[Stored entries]
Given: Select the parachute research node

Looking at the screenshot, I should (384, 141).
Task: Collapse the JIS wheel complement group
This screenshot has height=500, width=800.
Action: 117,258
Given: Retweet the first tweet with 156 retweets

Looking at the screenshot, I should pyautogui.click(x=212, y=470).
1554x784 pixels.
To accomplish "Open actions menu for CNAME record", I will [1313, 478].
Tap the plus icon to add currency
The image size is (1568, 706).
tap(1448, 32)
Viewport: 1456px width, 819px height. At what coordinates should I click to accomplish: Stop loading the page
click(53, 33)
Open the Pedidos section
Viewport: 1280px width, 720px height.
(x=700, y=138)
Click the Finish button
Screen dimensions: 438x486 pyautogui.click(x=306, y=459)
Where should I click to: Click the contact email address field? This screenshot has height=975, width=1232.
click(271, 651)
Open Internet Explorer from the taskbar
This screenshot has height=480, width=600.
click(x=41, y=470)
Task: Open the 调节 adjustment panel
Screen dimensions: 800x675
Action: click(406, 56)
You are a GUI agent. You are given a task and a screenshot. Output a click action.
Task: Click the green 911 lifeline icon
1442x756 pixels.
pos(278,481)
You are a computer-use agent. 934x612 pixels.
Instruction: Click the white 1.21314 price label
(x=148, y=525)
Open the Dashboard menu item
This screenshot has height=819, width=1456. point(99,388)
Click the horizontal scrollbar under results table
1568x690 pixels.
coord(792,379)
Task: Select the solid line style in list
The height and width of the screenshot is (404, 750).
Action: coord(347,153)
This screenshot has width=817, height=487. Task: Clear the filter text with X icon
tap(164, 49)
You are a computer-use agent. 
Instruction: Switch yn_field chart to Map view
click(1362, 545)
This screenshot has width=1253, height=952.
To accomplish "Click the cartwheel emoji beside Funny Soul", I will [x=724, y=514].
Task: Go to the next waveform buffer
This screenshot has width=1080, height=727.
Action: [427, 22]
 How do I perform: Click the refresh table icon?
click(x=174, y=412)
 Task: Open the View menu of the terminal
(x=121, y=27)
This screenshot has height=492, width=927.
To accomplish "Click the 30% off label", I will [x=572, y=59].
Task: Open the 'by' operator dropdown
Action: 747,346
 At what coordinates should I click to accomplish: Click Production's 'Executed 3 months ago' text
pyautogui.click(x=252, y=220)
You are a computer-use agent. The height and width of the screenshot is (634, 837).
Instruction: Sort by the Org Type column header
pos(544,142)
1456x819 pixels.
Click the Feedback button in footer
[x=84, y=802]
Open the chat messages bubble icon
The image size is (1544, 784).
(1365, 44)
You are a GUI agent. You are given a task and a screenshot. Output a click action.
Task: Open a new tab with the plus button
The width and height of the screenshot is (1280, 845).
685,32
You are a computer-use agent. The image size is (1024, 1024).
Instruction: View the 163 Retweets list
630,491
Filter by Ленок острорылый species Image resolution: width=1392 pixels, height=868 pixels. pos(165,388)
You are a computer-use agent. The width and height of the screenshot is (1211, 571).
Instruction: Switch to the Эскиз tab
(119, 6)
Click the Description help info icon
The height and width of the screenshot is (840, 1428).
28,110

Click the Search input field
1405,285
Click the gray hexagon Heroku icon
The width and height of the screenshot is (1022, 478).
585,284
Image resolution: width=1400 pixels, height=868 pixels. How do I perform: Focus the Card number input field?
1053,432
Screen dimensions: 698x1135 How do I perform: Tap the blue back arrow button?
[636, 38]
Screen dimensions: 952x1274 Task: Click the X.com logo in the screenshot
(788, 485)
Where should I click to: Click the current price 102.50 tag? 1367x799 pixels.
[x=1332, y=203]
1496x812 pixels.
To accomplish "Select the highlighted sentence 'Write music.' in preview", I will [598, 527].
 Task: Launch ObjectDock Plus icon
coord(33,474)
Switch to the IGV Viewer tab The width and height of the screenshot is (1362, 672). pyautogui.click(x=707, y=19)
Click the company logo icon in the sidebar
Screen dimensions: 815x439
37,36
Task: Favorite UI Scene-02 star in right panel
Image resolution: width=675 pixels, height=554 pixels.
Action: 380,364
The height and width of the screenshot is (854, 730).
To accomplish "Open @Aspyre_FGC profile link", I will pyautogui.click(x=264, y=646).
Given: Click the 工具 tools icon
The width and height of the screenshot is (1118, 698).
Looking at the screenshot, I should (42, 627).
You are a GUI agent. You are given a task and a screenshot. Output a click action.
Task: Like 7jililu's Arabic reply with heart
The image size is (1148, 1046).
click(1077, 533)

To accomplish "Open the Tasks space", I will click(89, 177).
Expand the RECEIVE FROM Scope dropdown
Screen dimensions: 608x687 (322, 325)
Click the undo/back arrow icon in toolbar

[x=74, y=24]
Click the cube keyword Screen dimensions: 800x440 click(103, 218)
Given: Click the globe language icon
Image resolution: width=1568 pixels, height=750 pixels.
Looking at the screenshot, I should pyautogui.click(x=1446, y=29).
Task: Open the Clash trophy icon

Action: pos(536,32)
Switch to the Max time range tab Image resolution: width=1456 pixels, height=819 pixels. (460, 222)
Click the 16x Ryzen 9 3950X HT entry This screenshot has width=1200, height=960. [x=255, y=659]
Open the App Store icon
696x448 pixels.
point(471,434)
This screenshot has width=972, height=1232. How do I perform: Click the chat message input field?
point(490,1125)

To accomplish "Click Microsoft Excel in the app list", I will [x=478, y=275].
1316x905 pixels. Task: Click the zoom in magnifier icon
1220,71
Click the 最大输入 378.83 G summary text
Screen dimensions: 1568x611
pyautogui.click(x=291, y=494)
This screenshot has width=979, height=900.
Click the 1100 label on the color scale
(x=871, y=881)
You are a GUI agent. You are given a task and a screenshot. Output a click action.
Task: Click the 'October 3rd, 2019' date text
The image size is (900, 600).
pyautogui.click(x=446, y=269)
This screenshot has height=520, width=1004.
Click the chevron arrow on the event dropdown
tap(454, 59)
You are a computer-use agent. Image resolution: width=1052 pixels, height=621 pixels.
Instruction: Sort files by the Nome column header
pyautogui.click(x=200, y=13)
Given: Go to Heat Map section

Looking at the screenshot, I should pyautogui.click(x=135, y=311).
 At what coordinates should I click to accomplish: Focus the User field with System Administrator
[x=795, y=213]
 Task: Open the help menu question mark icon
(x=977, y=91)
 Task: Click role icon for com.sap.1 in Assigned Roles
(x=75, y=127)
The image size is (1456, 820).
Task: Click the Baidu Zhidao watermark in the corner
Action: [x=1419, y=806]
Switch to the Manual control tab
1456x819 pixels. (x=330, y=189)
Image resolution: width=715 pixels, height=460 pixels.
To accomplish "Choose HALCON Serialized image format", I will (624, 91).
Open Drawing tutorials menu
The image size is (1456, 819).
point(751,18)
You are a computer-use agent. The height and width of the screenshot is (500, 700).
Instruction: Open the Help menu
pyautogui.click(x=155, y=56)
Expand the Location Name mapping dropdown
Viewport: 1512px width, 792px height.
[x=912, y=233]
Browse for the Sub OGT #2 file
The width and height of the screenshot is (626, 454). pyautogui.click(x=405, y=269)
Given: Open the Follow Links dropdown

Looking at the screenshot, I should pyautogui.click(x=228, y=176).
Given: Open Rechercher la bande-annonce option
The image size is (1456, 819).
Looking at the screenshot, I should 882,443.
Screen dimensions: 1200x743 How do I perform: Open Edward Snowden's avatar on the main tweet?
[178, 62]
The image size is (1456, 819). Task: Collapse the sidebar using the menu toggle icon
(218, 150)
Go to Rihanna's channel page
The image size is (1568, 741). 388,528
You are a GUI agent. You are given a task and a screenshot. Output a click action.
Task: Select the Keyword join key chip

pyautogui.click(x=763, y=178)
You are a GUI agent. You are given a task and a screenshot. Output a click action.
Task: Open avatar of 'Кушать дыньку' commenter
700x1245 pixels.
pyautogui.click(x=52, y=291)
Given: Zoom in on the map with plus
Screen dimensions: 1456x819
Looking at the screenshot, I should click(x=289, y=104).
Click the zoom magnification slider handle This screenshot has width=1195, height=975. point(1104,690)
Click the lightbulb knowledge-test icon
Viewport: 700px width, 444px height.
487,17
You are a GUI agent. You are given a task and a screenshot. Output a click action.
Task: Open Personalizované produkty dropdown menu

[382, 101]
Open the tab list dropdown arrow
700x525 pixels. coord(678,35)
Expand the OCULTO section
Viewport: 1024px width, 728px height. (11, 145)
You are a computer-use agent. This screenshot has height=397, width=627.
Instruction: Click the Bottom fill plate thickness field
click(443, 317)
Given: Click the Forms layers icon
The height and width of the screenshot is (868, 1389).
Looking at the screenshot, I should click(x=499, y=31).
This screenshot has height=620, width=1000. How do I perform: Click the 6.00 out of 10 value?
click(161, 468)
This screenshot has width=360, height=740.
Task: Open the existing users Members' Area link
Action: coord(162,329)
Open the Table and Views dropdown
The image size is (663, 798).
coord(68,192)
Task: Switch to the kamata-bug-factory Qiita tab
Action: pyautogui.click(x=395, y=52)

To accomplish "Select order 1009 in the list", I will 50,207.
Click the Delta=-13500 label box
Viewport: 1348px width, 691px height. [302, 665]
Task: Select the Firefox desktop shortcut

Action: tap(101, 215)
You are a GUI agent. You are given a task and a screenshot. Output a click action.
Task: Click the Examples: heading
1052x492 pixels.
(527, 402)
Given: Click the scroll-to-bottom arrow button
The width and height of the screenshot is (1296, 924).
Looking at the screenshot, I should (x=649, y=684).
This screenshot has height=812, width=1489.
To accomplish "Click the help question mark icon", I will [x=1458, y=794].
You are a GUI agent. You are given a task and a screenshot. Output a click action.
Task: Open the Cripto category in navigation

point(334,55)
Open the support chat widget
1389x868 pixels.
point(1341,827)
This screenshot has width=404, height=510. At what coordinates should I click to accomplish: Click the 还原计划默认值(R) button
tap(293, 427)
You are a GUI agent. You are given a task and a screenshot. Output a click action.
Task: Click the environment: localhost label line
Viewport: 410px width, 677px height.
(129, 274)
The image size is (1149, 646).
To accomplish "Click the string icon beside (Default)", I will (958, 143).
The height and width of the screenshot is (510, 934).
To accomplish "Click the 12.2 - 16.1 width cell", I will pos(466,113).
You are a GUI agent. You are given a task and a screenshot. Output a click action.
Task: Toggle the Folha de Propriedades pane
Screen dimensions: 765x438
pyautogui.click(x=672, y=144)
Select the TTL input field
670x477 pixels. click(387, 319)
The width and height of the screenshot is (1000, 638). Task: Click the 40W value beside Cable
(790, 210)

Task to carry out.
Rewrite the part of the listing that opens with the line containing "Click the lightbulb knowledge-test icon" and closes with the line containing "Looking at the screenshot, I should click(x=499, y=31)." as a JSON list of strings, one string per line, omitting blank lines.

Exercise result.
[
  "Click the lightbulb knowledge-test icon",
  "Viewport: 700px width, 444px height.",
  "487,17",
  "You are a GUI agent. You are given a task and a screenshot. Output a click action.",
  "Task: Open Personalizované produkty dropdown menu",
  "[382, 101]",
  "Open the tab list dropdown arrow",
  "700x525 pixels. coord(678,35)",
  "Expand the OCULTO section",
  "Viewport: 1024px width, 728px height. (11, 145)",
  "You are a computer-use agent. This screenshot has height=397, width=627.",
  "Instruction: Click the Bottom fill plate thickness field",
  "click(443, 317)",
  "Given: Click the Forms layers icon",
  "The height and width of the screenshot is (868, 1389).",
  "Looking at the screenshot, I should click(x=499, y=31)."
]